- [Фрагмент текста]:
Бульдозером по Робин Гуду
Элисон и Питер Смитсоны, манифестировавшие «новый брутализм» в 1955 году, стоически подводили послевоенное архитектурное сообщество Запада к честной архитектуре для народа, а сам народ — к повышенной культуре быта. Никакого перерасхода средств и материалов, никакого «фасадничества» и слепой работы под старых мастеров. Подход пары, отучившейся на зодчих в 1940-е, состоял из критического осмысления деятелей «героического периода» архитектуры — 1920х, в частности Ле Корбюзье, обратной связи на североамериканский промышленный дизайн и рекламу, использовании работ социологов Майкла Янга и Питера Уиллмота о семье в индустриальном обществе. Смитсоны носили то, что шили сами, и умели эффективно рассказывать о волнующем их, находя резонансные и наглядные формы выражения.
Бескомпромиссностью, порой доходящей до внутрицехового экстремизма, супруги натурально взбудоражили послевоенную Британию и мгновенно стали авторитетами среди её архитектурной молодёжи. Своими конкурсными проектами и вклиниванием в международную архитектурную повестку они практически возглавили европейское движение к новой архитектуре, сделав Британию её авангардом.
«Мы рассматриваем архитектуру как непосредственный результат образа жизни» — Смитсоны.
Образ жизни послевоенной Британии был незавиден. То здесь, то там в Лондоне и других ведущих городах — руины от бомбёжек Второй Мировой, разнородный дефицит. На внешнем поле — потеря колоний и былого имперского влияния. Однако правительство всё-таки старалось субсидировать строительство социального жилья. Это был шанс для Элисон и Питера создать и построить новое поколение жилища для британского рабочего класса. Не точечную застройку, но комплексы, где всё продумано, от общего плана территории до дверной ручки. Сейчас бы мы назвали это «экологическим подходом».

- [Задание 1]:
Определите, соответствуют ли тексту о Смитсонах утверждения (a), (b) и (c). Для каждого ответьте «да» или «нет» и приведите дословно решающие слова текста.
(a) Смитсоны манифестировали «новый брутализм» в 1955 году.
(b) Супруги получили архитектурное образование в 1930-е годы.
(c) Правительство послевоенной Британии отказалось субсидировать строительство социального жилья.
- [Задание 2]: Перепишите часть текста о Смитсонах от слов «Бескомпромиссностью, порой доходящей» до слов «Британию её авангардом.» включительно, поменяв «супруги» на «Смитсоны».
Записи в этой работе не используются.

- [Данные о поиске видимых объектов]:
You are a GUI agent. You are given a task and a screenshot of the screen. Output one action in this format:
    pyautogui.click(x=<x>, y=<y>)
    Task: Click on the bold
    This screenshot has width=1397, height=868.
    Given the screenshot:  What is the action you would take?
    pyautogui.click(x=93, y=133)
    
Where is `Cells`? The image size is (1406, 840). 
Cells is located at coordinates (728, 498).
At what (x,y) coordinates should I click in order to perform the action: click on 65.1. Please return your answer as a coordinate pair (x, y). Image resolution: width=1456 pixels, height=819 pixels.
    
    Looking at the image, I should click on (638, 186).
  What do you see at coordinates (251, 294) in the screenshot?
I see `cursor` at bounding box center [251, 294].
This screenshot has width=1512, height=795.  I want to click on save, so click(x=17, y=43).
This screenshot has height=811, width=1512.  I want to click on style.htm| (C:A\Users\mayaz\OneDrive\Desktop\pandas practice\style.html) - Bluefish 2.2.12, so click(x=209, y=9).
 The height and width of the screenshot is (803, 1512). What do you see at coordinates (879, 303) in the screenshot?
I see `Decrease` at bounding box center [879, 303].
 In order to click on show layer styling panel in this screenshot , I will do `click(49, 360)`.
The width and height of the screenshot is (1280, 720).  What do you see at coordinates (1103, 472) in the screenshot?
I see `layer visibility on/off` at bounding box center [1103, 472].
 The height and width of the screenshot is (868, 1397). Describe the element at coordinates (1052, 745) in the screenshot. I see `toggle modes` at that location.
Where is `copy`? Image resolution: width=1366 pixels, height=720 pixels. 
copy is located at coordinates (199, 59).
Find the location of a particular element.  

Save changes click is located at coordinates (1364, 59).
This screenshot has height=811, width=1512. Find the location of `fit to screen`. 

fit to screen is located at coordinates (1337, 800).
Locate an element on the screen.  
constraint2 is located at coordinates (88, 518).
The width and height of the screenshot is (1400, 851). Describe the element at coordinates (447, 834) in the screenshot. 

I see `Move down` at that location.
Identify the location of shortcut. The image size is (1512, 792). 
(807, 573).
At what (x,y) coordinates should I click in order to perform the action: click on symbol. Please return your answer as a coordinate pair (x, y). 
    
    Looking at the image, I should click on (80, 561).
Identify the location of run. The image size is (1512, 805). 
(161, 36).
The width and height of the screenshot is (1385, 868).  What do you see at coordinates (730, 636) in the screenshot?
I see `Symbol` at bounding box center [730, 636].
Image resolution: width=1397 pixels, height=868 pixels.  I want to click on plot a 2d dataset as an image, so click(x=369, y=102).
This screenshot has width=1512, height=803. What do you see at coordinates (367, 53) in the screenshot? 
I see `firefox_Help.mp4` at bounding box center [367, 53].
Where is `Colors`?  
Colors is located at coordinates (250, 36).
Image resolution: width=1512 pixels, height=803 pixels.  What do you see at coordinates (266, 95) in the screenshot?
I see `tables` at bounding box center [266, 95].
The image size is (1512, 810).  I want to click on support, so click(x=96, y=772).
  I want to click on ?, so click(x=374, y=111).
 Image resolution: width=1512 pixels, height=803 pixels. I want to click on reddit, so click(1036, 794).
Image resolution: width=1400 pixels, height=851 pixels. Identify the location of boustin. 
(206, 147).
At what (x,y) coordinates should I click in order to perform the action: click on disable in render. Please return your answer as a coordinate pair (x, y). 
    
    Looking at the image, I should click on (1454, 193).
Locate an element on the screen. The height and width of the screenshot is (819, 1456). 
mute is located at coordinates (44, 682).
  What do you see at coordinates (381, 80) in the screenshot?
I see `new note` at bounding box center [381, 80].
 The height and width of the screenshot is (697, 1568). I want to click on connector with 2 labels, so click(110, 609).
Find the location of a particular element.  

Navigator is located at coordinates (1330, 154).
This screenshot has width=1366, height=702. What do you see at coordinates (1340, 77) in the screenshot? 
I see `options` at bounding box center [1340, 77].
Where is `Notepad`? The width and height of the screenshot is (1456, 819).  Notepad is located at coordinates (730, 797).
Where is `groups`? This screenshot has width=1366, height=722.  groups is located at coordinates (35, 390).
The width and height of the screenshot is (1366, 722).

- [Ответ 1]:
(a) Да: «манифестировавшие «новый брутализм» в 1955 году».
(b) Нет: «отучившейся на зодчих в 1940-е».
(c) Нет: «правительство всё-таки старалось субсидировать строительство социального жилья».

- [Ответ 2]:
Бескомпромиссностью, порой доходящей до внутрицехового экстремизма, Смитсоны натурально взбудоражили послевоенную Британию и мгновенно стали авторитетами среди её архитектурной молодёжи. Своими конкурсными проектами и вклиниванием в международную архитектурную повестку они практически возглавили европейское движение к новой архитектуре, сделав Британию её авангардом.